Si esa operación sufrió cierto retraso en el caso del sistema órfico, sólo se debió a la necesidad de evaluar la posibilidad de ser descubiertos por los saurios. Ante una nueva civilización tecnológica, las preguntas previas eran siempre las mismas: ¿Cuál era su nivel científico? ¿Tenían actividades en el espacio? ¿Era factible mantenerse ocultos? ¿Podría abrirse un agujero de gusano bajo la superficie de su luna sin que detectasen las alteraciones? Etc..

En realidad, enviar nanopersonas no era muy diferente a transmitir personalidades informáticas.

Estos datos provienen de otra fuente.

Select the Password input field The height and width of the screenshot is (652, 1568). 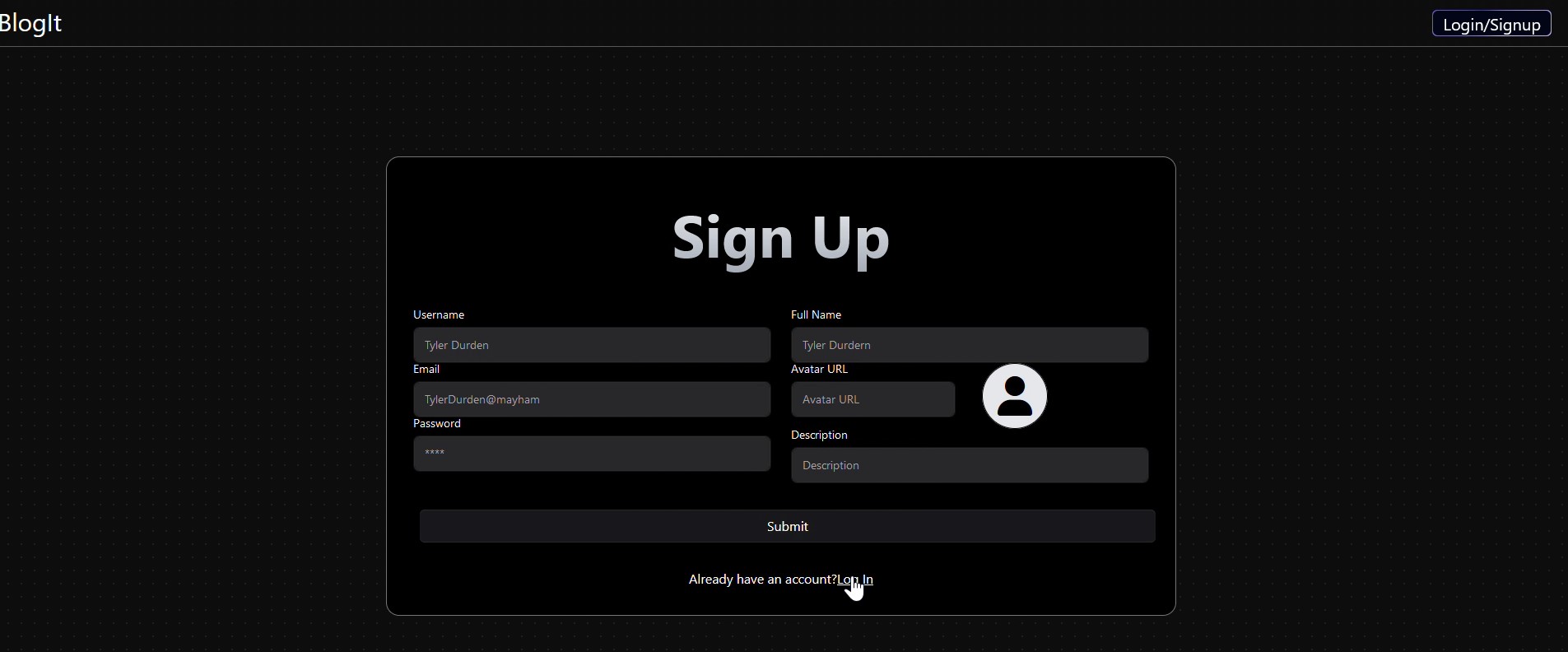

El envío de información era el mismo, pero en el otro extremo, en lugar de ocupar un lugar en el interior de un ordenador, se pasaba a habitar un nanocuerpo similar al que se había dejado en el origen. Por algún atavismo que no se atrevía a analizar, Tawa prefería mantener la ilusión de una presencia física real. Nanotecnológica, pero real.

Desde el punto de vista de la eficacia, no suponía diferencia alguna. Fabricar un ordenador o fabricar un nanocuerpo era, a todos los efectos, la misma operación. Un nanocuerpo no requería de ningún tipo de cuidado especial: ni agua, ni alimentos y tan sólo muy escasa energía. No hacía falta tener en cuenta la presencia de nanopersonas en el diseño de la base. La sensación de poseer un cuerpo propio era, como mucho, una excentricidad inocente.

Pero una excentricidad aparentemente muy difundida y popular, a juzgar por el número de nanopersonas presentes en la reunión.

En la base había 17 entidades puramente informáticas, tres de ellas inteligencias artificiales puras. Un número reducido comparado con las 198 nanopersonas. Las tres inteligencias artificiales se encargaban, además, de tareas administrativas de archivo, clasificación y comunicación. Las otras 14 entidades informáticas preferían en casi su totalidad limitarse a una tarea de asesoría sin involucrarse activamente. Eso dejaba el control efectivo del grupo en manos de las nanopersonas, lo cual tenía cierta lógica. Después de todo, a una nanopersona le interesaba todavía lo suficiente la realidad como para tener un cuerpo, aunque fuese un cuerpo extraordinariamente alejado del modelo original humano, un «organismo» que podía ser alterado, transformado, desechado o remodelado a voluntad, Como las entidades informáticas ya habían distribuido su informe y recomendaciones, la reunión estaba formada exclusivamente por nanopersonas. Siguiendo quizá otro atavismo, habían decidido congregarse en un anfiteatro natural, formado en un cráter de impacto meteórico. Los sistemas de comunicaciones lo hacían innecesario, pero satisfacía a la mayoría y así se hizo. En realidad, el enlace era directo, mente a mente, y bien podrían haber creado un escenario virtual para esa reunión.

Actuaba como moderador el fundador del grupo, Daron, nacido en el siglo XXXII de unos padres apegados a las antiguas tradiciones. Pero el joven Daron había demostrado muy pronto habilidades especulativas y científicas y, en cuanto tuvo edad para ello, abandonó la comunidad en la que había crecido para unirse al flujo principal de la humanidad. Como a tantos otros, la conversión en nanopersona le pareció un regalo
y
la abrazó con entusiasmo. Así podría estudiar por fin todos esos fenómenos extraños que le interesaban.

Tawa se había preguntado en más de una ocasión cómo un hombre que había crecido en un ambiente tradicionalista, con creencias firmes sobre lo que era un ser humano y el baremo correcto para medirlo, había podido aceptar una conversión tan radical de su naturaleza. Al él no le había quedado otra opción, habiendo sido resucitado con esa forma, pero se preguntaba cómo sería tomar esa decisión en vida, cómo sería levantarse por la mañana y decidir que tu cuerpo biológico, con el que habías crecido y experimentado tantas sensaciones, ya no era el contenedor más adecuado para tu ser. Lo cual, por supuesto, dejaba sin resolver el espinoso problema de que era el ser de un humano. ¿Había una esencia única e inmaterial que todo lo cifraba?